Regulators’ reviews of derivatives data reporting have uncovered a variety of compliance issues, hampering regulators’ efforts to enhance oversight of the over-the-counter (OTC) derivatives markets.
In a staff notice published on Thursday, the Canadian Securities Administrators (CSA) reported that compliance reviews of derivatives data reporting carried out by the Ontario Securities Commission (OSC) and the Autorité des marchés financiers (AMF) over the past couple of years have found that, while the majority of data reporting is accurate, regulators also encountered a variety of deficiencies.
The issues included trades not being reported, over-reporting and trades that lacked the required identifiers. These shortcomings create data quality problems that undermine the ability of regulators to properly oversee the markets.
Trade reporting requirements were adopted in the wake of the financial crisis to improve transparency in the over-the-counter (OTC) derivatives markets, to help regulators identify systemic risk and to combat the risk of market abuse. Poor-quality data reporting can impair these efforts.

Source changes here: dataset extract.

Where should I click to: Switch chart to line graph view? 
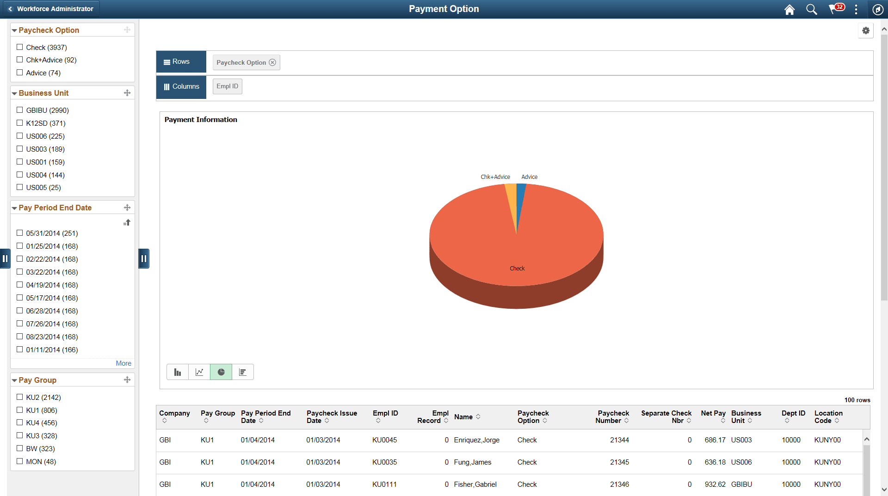pos(199,372)
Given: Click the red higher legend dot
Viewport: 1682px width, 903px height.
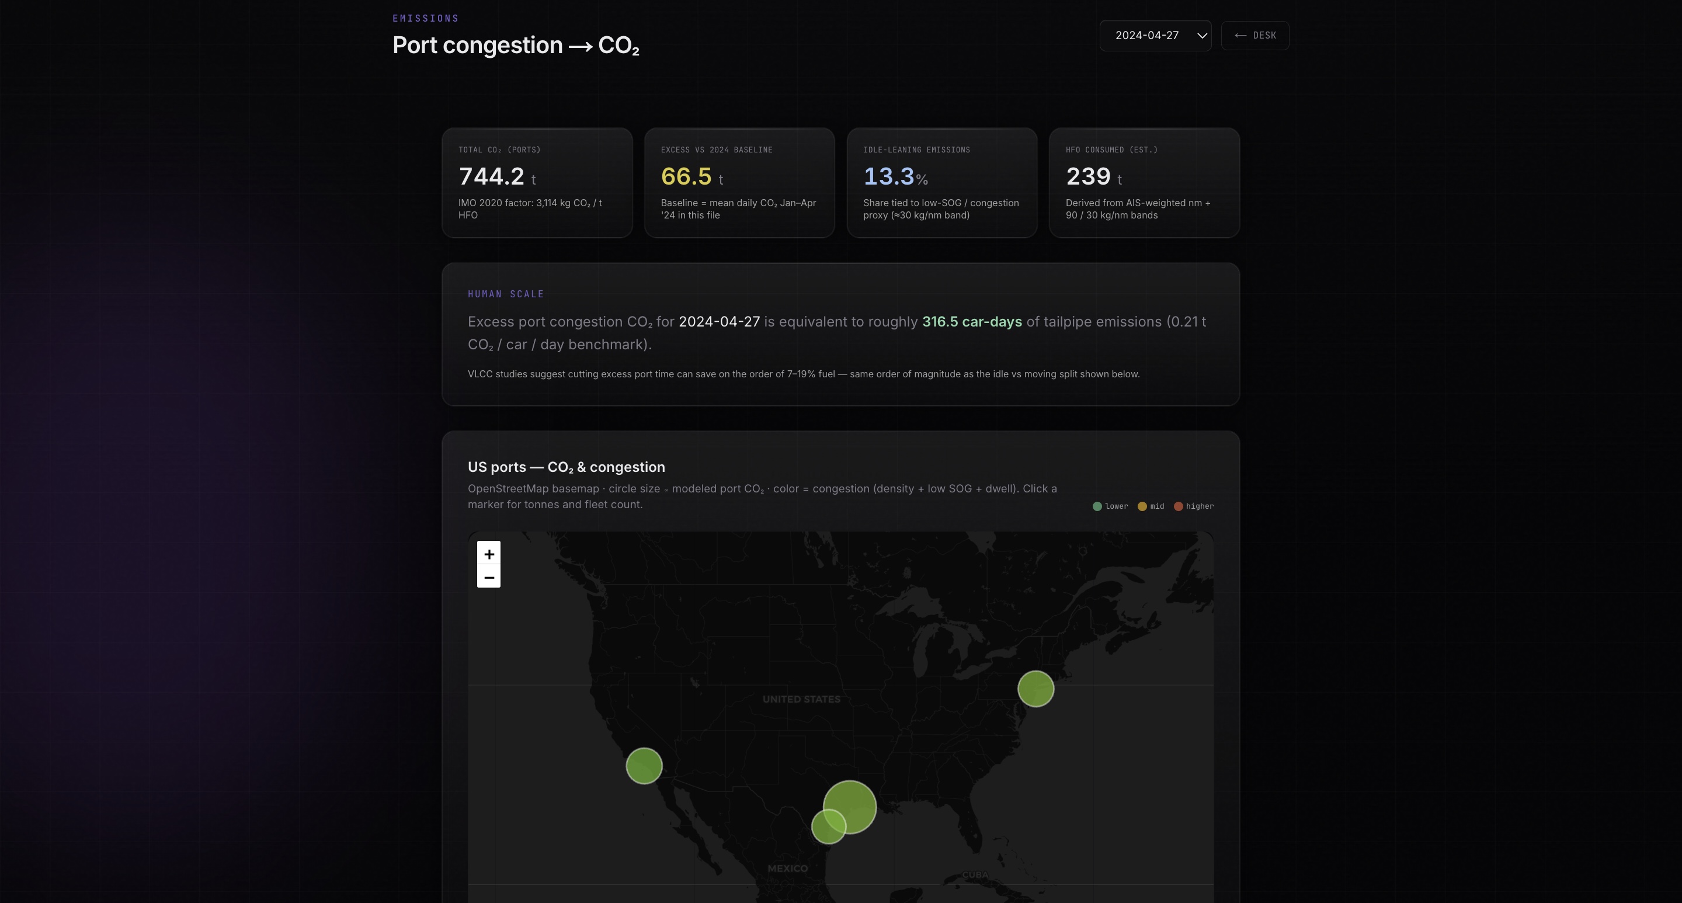Looking at the screenshot, I should click(x=1178, y=506).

The CSA notice indicated that data reporting quality has improved since the regulators’ reviews, due primarily to ongoing dialogue between the regulators, trade repositories and reporting counterparties — but there’s still work to be done.

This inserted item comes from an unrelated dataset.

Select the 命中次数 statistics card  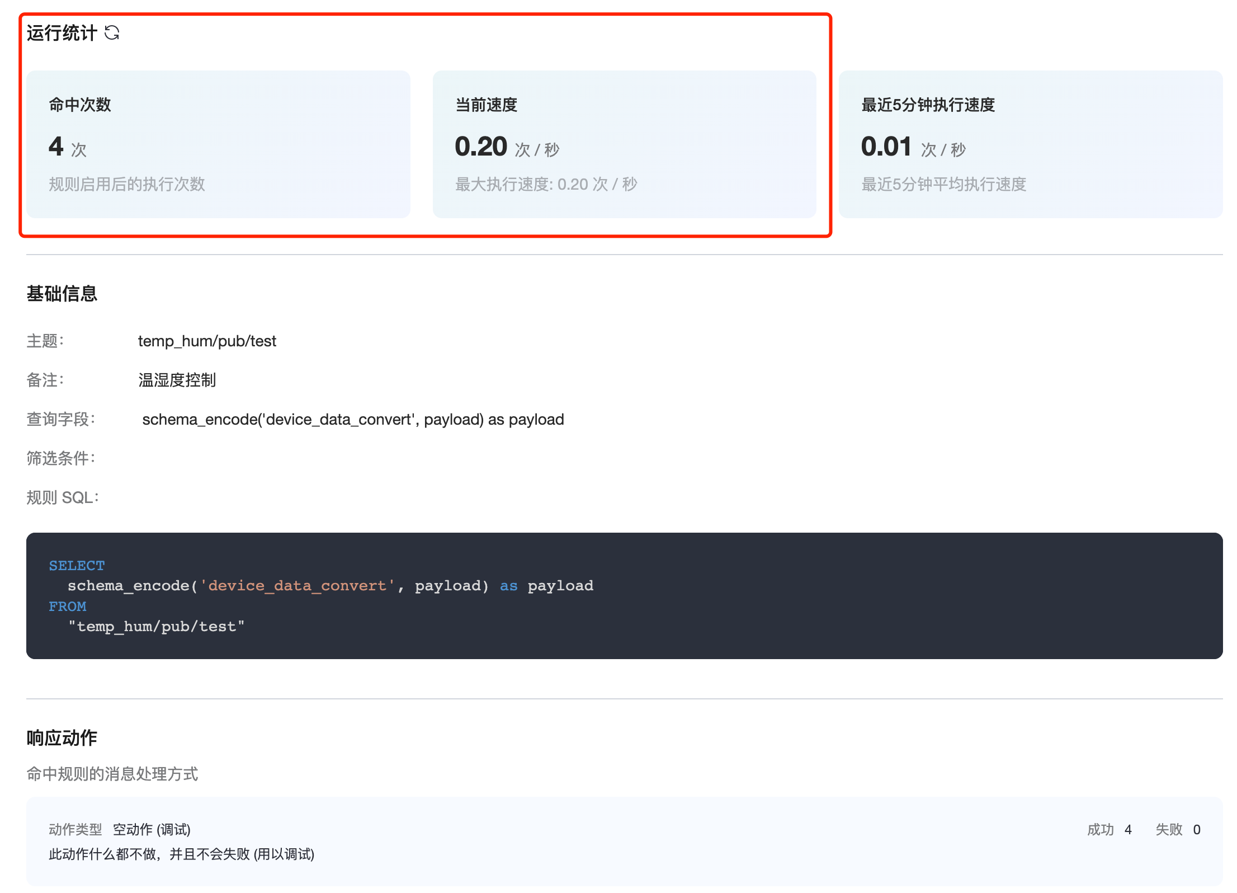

“Continued co-ordination is necessary to improve the data quality even further,” the CSA said.
“Working with trade repositories to improve their data vetting and validation systems will reduce the amount of poor-quality data entering their systems and in turn ours,” it noted.
Additionally, the OSC and the AMF will continue to carry out compliance reviews, the CSA said, “including focusing on foreign based reporting counterparties, to better understand the issues that these entities face when complying with our rule.”